Tévoédjrè, c’était aussi un laboratoire d’idées et de projets, ce qui fait qu’il est parfois assimilé à un rêveur. Il disait rêvé grand pour son pays et l’Afrique. Il s’était présenté en 1991 à l’élection présidentielle sans succès. En politique, il était redoutable et pouvait rendre des coups. En 1996, il était allé chercher dans sa retraite l’ancien président marxiste, Mathieu Kérékou pour battre Nicéphore Soglo. Malgré son âge,il ne s’était jamais vraiment retiré de la vie publique. Trois verbes le résument : servir, exister et compter. Il allait fêter ses 90 ans le 10 novembre prochain. Ses proches préparaient, pour l’occasion, une grande fête. Ils célébreront plutôt sa vie riche d’enseignements et d’engagements. L’Afrique intellectuelle et politique lui rend hommage. Le président du groupe d’études et de recherches sur la démocratie et le développement économique et social (Gerddes-Afrique), a reconnu le sens patriotique du disparu. Pour Sadikou Alao, « le professeur Albert Tévoédjrè est un aîné inoubliable qui allie fidélité et convictions patriotiques ». Théophile Yarou, un politicien béninois écrit pour sa part : « Un baobab est tombé aggravant l’acuité de la sécheresse dans un environnement déjà désert de compétences ! Professeur Albert Tevoedjre, tels Albert Camus ou Albert Einstein ou encore Albert Uderzo est un sachant, un savant de renommée internationale.
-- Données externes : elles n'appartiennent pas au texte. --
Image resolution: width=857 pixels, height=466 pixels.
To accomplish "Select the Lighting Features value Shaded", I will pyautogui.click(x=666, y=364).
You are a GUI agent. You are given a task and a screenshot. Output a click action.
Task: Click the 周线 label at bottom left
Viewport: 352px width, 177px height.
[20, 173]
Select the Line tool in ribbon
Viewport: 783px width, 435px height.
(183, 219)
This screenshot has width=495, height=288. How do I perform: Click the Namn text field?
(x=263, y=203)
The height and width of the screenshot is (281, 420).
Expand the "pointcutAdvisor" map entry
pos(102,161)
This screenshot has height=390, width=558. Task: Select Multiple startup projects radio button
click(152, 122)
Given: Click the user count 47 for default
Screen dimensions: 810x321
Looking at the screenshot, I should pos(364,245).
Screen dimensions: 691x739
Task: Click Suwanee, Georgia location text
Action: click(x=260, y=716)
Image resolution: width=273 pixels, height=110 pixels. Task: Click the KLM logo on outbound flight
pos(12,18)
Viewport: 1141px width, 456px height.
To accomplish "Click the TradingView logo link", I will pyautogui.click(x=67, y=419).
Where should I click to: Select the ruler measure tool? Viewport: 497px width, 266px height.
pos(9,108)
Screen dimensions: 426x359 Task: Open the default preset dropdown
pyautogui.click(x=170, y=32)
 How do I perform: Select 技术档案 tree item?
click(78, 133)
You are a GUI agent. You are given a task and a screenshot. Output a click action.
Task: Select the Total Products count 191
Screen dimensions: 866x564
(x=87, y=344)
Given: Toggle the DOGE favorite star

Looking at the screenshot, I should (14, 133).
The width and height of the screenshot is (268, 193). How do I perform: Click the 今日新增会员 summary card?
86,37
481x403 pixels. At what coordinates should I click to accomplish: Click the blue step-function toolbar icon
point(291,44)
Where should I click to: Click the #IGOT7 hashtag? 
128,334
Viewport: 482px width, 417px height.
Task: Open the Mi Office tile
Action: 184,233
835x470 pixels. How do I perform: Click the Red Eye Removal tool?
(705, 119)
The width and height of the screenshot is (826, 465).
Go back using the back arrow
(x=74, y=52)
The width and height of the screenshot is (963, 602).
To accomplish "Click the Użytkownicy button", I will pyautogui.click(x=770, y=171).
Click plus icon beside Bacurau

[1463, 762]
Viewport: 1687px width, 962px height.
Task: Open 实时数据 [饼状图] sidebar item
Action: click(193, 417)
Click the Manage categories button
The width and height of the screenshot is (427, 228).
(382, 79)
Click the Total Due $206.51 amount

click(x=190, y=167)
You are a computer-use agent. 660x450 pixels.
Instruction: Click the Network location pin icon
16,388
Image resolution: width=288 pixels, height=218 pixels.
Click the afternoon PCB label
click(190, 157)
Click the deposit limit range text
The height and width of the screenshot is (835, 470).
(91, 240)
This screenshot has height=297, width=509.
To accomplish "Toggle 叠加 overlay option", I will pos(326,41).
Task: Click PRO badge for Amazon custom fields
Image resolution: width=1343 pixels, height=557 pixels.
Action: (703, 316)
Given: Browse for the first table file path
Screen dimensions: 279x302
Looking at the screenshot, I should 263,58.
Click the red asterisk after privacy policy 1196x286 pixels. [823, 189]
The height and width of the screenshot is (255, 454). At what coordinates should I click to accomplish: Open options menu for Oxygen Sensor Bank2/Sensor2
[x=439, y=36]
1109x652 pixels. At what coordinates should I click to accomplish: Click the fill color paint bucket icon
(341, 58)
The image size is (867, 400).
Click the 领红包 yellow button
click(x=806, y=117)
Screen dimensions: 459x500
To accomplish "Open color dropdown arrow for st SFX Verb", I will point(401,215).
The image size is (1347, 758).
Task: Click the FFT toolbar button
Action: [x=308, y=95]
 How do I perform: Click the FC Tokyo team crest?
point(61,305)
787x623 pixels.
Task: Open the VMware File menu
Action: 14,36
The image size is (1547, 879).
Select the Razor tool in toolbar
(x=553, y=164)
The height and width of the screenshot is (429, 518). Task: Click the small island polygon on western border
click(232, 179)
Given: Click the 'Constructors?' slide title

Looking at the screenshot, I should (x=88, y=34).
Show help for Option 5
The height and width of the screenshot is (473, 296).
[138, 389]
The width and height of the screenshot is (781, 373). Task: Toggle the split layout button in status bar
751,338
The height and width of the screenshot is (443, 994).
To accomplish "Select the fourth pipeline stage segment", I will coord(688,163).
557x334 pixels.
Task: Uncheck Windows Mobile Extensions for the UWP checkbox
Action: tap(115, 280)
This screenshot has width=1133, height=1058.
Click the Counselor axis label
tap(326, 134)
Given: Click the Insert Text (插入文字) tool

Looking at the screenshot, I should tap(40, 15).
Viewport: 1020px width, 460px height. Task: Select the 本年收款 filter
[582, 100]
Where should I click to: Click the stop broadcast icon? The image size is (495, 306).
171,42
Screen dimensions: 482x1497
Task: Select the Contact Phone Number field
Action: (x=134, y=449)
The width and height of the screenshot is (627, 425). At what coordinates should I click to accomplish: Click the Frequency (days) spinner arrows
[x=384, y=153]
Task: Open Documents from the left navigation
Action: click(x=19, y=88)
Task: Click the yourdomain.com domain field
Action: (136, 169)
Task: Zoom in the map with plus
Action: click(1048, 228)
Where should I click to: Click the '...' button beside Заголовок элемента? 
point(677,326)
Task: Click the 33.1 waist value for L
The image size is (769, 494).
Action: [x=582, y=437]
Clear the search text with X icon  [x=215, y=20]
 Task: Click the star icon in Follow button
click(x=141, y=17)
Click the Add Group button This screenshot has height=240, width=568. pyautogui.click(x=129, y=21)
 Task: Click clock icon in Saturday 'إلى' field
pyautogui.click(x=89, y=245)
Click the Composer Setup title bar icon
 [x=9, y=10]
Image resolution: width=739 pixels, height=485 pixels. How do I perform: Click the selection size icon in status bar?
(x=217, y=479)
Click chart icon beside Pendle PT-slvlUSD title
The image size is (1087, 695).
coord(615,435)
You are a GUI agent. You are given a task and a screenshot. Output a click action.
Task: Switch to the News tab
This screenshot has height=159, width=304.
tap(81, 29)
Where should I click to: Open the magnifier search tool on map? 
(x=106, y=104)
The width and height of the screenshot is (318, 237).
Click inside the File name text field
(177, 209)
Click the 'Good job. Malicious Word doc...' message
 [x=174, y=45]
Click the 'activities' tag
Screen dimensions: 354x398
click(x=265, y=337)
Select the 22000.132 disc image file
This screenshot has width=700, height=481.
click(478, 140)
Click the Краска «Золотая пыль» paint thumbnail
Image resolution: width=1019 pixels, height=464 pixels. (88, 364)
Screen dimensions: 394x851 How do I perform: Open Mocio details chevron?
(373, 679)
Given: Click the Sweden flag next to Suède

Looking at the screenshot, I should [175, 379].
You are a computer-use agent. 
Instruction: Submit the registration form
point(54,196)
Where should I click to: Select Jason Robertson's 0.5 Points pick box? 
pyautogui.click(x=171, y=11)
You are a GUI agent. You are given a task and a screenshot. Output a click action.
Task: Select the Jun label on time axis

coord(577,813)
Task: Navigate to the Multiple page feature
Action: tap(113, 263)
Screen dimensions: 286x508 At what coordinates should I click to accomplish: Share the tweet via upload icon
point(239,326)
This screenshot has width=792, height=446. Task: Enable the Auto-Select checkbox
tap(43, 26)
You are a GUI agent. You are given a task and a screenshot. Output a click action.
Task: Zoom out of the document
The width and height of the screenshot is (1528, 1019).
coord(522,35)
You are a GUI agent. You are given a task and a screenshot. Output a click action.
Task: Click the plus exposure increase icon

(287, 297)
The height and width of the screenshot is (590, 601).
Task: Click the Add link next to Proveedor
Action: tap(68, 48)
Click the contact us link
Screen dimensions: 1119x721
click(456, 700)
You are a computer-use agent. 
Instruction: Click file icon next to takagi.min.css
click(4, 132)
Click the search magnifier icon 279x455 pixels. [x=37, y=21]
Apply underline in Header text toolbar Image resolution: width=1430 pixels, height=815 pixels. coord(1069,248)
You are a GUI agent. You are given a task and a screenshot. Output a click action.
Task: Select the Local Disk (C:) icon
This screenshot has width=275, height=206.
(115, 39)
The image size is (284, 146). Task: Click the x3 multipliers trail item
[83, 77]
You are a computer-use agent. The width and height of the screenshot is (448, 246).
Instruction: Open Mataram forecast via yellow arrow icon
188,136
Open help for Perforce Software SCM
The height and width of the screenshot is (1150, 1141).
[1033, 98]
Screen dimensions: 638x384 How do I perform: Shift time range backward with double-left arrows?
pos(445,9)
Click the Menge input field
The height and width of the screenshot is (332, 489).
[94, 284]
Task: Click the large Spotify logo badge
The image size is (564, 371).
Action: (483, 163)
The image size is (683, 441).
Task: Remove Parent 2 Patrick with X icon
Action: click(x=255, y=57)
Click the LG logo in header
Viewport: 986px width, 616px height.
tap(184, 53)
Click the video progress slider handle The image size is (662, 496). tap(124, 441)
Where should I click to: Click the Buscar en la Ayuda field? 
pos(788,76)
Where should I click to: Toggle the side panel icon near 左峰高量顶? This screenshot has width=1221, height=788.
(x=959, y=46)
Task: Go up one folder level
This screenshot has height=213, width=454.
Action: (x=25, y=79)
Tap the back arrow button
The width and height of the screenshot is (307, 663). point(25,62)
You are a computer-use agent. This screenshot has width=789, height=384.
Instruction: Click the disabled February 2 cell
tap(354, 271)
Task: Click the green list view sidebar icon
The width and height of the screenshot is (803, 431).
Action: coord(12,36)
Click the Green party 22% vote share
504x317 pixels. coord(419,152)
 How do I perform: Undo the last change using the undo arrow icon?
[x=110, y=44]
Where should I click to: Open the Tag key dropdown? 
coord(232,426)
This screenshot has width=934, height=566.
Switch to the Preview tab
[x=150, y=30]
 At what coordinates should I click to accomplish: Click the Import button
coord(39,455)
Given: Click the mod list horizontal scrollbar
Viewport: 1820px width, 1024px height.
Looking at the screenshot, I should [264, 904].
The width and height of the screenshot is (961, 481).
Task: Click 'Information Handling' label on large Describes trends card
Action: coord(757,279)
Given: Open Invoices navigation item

Sa disparition est une perte énorme pour la nation et pour le monde. La dernière visite que lui ai rendu à son domicile de Adjati, Porto-Novo, Théophania, Maison Africaine de la Paix, remonte au mois de mars 2019 où j’ai rencontré un homme certes fatigué, écrasé par le poids de l’âge, mais disposant de toutes ses facultés mentale, intellectuelle, psychique et spirituelle. Le 25 octobre 2019, après un bref échange téléphonique essentiellement constitué de conseils, l’homme sollicita mon soutien pour le Chapelet organisée à mon intention au Sanctuaire Notre Dame. C’est donc avec beaucoup de consternation que j’ai appris la mort de l’un de mes Pères politiques et Spirituels.
Dors bien Papa, Reposes-toi !
 »

Né le 10 novembre 1929 à Porto-Novo, Albert Tévoedjrè a été un ancien député de l’Assemblée nationale du Bénin. Par ailleurs il occupa les fonctions de ministre du pan, de la restructuration économique et de la promotion de l’emploi de son pays avant d’être le représentant du Secrétaire général des Nations Unies Kofi Annan pour assister les protagonistes de la crise en Côte d’Ivoire de 2003 à 2005.